__Reading text__:
_ _ _ _

What are you planning to do on December 21, 2012?
That’ll be my nephew’s 7th birthday, so I assume I’ll be begrudgingly trying to get along with my sister-in-law for most of the afternoon. Perhaps we’ll play some Operation to pass the time and then eat ice cream cake. I have a lifetime undefeated record at Operation, by the way. Steady hands.




What connection is there between James Joyce and the destruction of the dinosaurs?


There is a hidden chapter in Ulysses that only beings from my realm can perceive. Humans can only sense this connection on a subatomic level. It also produces a tingly feeling in the human spleen that is always dismissed as a result of “something they ate.” It’s actually quite a hilarious chapter. Sometimes, I wish you had the appropriate sensory organ to grasp it.

Which is more evil? Tartar sauce or mayonnaise?

_ _ _ _

__Material supplied__:
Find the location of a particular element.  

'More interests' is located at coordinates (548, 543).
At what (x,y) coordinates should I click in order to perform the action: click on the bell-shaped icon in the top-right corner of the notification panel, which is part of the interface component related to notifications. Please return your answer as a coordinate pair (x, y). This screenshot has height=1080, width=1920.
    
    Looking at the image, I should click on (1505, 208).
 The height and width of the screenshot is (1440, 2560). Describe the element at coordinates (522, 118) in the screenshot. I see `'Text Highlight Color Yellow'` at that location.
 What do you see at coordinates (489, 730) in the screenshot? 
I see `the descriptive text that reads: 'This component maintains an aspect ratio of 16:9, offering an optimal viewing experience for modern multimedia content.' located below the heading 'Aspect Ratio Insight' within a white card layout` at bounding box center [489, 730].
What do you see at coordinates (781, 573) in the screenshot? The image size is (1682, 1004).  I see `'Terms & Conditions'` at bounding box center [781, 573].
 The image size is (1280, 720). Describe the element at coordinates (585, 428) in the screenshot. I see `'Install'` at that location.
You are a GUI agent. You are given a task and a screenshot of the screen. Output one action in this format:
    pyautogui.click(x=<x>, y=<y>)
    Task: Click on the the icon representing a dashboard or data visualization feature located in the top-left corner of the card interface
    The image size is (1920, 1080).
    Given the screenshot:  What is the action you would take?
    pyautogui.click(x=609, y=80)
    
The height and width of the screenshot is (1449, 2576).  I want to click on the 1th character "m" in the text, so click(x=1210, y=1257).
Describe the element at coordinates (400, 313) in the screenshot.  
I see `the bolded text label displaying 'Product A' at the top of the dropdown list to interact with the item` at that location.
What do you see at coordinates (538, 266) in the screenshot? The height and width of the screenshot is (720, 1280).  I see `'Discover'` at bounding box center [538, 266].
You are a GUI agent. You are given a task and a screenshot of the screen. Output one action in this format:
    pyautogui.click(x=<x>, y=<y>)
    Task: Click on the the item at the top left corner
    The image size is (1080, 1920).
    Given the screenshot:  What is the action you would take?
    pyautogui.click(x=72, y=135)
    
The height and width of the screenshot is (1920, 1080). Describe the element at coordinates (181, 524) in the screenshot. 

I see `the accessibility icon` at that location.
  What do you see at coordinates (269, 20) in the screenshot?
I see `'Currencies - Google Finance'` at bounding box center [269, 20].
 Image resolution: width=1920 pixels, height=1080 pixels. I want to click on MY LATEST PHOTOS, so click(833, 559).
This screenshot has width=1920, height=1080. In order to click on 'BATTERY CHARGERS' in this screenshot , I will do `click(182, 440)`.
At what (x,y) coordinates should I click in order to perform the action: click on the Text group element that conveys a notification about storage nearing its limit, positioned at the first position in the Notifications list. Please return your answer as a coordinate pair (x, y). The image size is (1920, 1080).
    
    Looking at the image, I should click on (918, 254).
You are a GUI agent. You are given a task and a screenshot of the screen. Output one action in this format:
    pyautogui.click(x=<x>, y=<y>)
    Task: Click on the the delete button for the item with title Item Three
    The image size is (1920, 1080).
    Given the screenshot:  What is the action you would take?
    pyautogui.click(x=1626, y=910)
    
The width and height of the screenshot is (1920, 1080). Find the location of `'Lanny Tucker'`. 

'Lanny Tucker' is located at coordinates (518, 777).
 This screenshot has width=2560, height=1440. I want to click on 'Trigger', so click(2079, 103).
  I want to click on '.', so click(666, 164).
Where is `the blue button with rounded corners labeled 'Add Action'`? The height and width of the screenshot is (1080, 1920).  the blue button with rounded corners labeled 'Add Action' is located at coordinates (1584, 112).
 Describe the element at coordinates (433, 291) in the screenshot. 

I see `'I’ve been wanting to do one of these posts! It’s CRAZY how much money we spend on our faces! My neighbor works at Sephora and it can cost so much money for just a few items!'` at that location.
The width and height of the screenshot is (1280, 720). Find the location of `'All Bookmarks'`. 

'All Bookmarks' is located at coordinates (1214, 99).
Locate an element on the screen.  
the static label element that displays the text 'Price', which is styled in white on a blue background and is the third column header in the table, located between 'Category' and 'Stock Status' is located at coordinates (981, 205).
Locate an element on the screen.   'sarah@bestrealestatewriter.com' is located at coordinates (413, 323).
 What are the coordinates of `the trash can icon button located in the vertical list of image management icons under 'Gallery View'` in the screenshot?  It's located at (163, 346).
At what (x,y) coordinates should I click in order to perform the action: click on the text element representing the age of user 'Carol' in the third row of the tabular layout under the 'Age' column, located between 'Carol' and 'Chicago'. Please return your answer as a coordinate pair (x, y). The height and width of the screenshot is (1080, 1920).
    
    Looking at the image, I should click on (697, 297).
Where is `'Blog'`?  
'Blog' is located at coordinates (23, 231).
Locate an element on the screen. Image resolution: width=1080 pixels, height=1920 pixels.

_ _ _ _

__Set problem A__:
Answer these from the question-and-answer text:
(i) What occasion falls on December 21, 2012, for the writer?
(ii) What is the writer's record at Operation?
(iii) Which body part gets a tingly feeling from the hidden chapter in Ulysses?
__Set problem B__:
Retype the part of the question-and-answer text that opens with the words "What connection is" and closes with "to grasp it.".

__Solution A__:
(i) The writer's nephew's 7th birthday.
(ii) Lifetime undefeated.
(iii) The human spleen.

__Solution B__:
What connection is there between James Joyce and the destruction of the dinosaurs?


There is a hidden chapter in Ulysses that only beings from my realm can perceive. Humans can only sense this connection on a subatomic level. It also produces a tingly feeling in the human spleen that is always dismissed as a result of “something they ate.” It’s actually quite a hilarious chapter. Sometimes, I wish you had the appropriate sensory organ to grasp it.